They say that people never die wishing they had worked more.
But I’m pretty sure that if I died now, that would be my one big regret. I fully expect to die someday wishing I’d worked more.
Not at my job, necessarily, but at writing, participating in events, talking to people, making connections. Perhaps even if I worked harder at my paying job, earned more money, earned promotions, that would have contributed something to my life’s goal.
My life’s goal is to make my way into a position where I have the influence to help fix the greatest problems in the world.
Everything has always been about the future for me. And it’s the same for most people, even those who say otherwise. If you say “I’m going to try to live in the present, because that will make me happier,” even that is a form of planning for the future.
After all, it’s natural for any living creature to be focused on the future, whether it’s long-term or just a couple seconds from now. The future is the only thing that our actions can affect, so logically it’s the only thing worth worrying about.
If there comes a time when I realize my body has no future, then I will become fixated on the future of what I leave behind: the traces of my personality that are preserved in writing and art, and in other people’s memories. When I write and speak and otherwise put my thoughts out in the world, I consider it a way of making a personality backup.

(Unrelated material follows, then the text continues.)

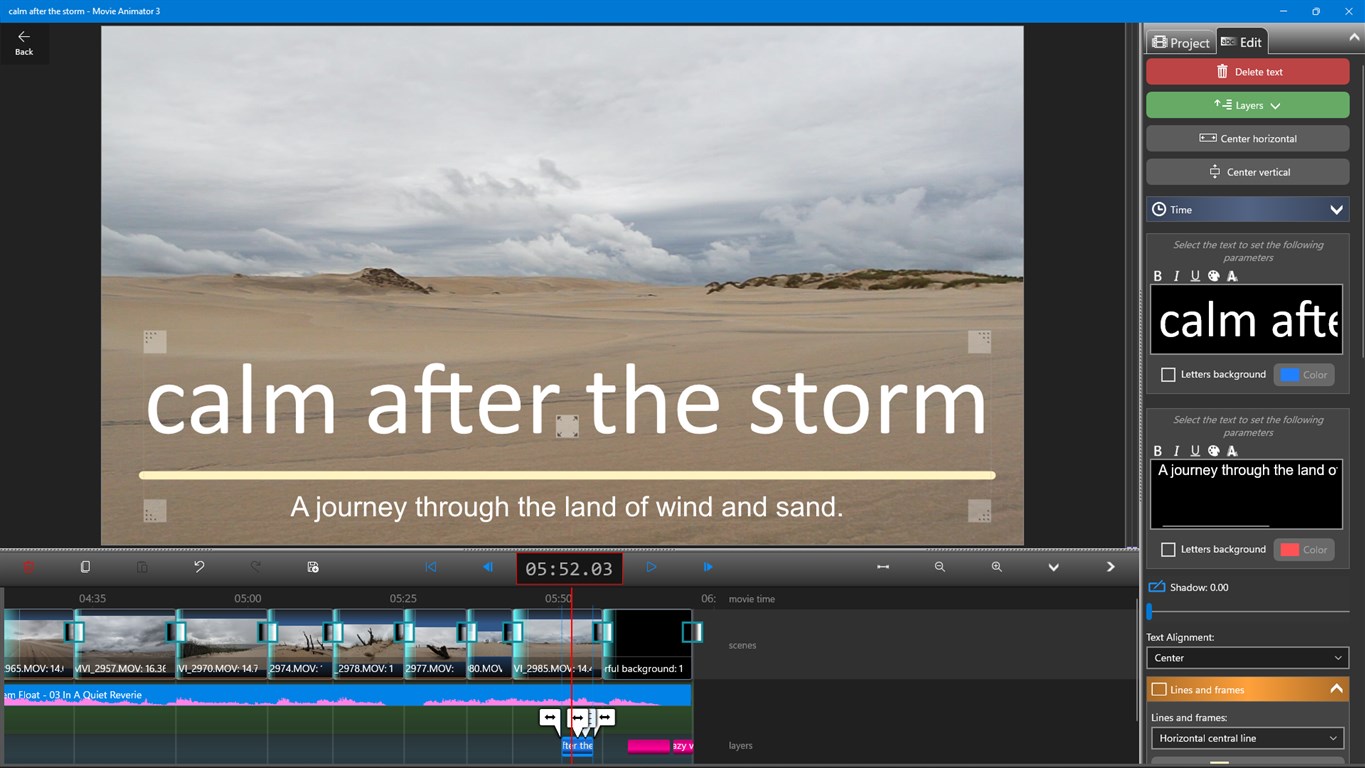Jump to the movie start with skip-back icon

tap(431, 567)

I fear death, but much more, I fear being forgotten. My greatest nightmare is that I die and then, some time later, the human species manages to kill itself off completely, and so there’s never anyone to remember me. Unless aliens find Earth in the next several billion years, or a new species evolves with intelligence enough like ours that they could have some comprehension of the things we created, we would all be lost forever.

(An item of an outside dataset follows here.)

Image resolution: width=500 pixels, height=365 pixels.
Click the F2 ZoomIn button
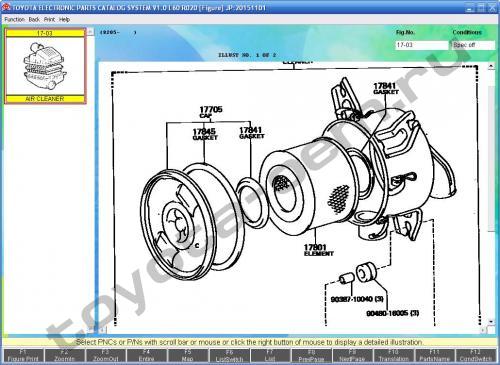click(x=64, y=355)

Of course, if I’m dead and there’s no afterlife, I will have no way of knowing or caring whether this happens or not… and if there is an afterlife, then I don’t have to worry that my identity, or anyone else’s, will be lost. But my living self persists in caring about it. My living self knows that my dead self won’t care, but still pours boundless energy into doing everything possible to prevent that one terrible future that my dead self won’t mind.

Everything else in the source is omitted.